[[ DATA TO USE open ]]

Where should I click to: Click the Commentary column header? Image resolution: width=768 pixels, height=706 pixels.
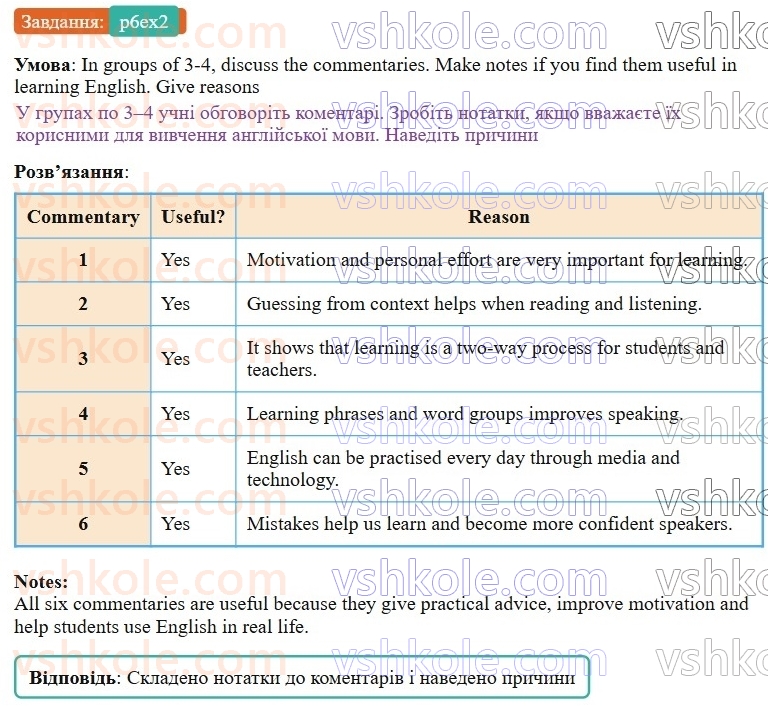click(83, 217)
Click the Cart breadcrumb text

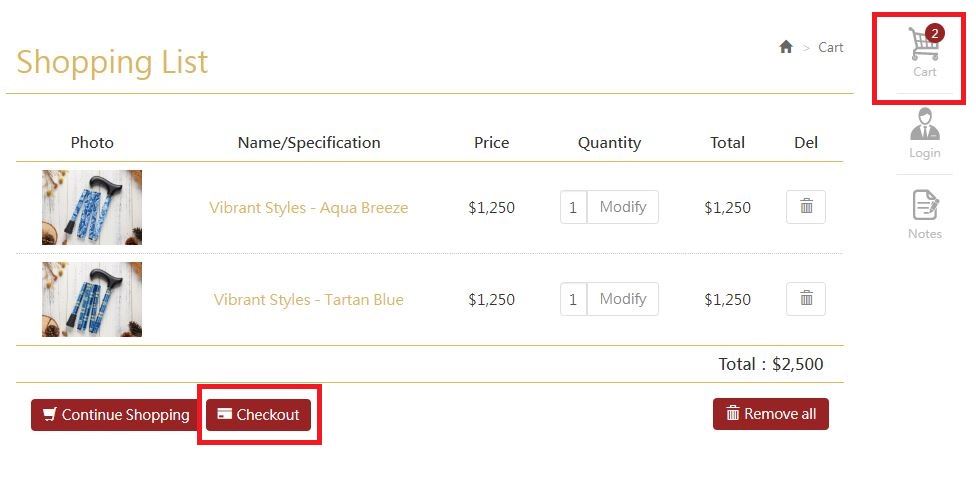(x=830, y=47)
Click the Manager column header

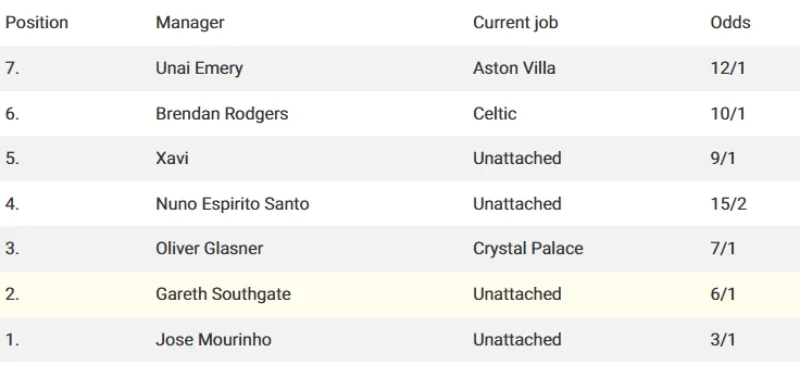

[[ DATA TO USE closed ]]

### WHAT THE EXERCISE ASKS
With the images left out, set down every entry exactly.

### RESPONSE FOR THIS EXERCISE
Where should I click to: Click the Commentary column header? Image resolution: width=768 pixels, height=706 pixels.
click(83, 217)
Click the Cart breadcrumb text

(x=830, y=47)
Click the Manager column header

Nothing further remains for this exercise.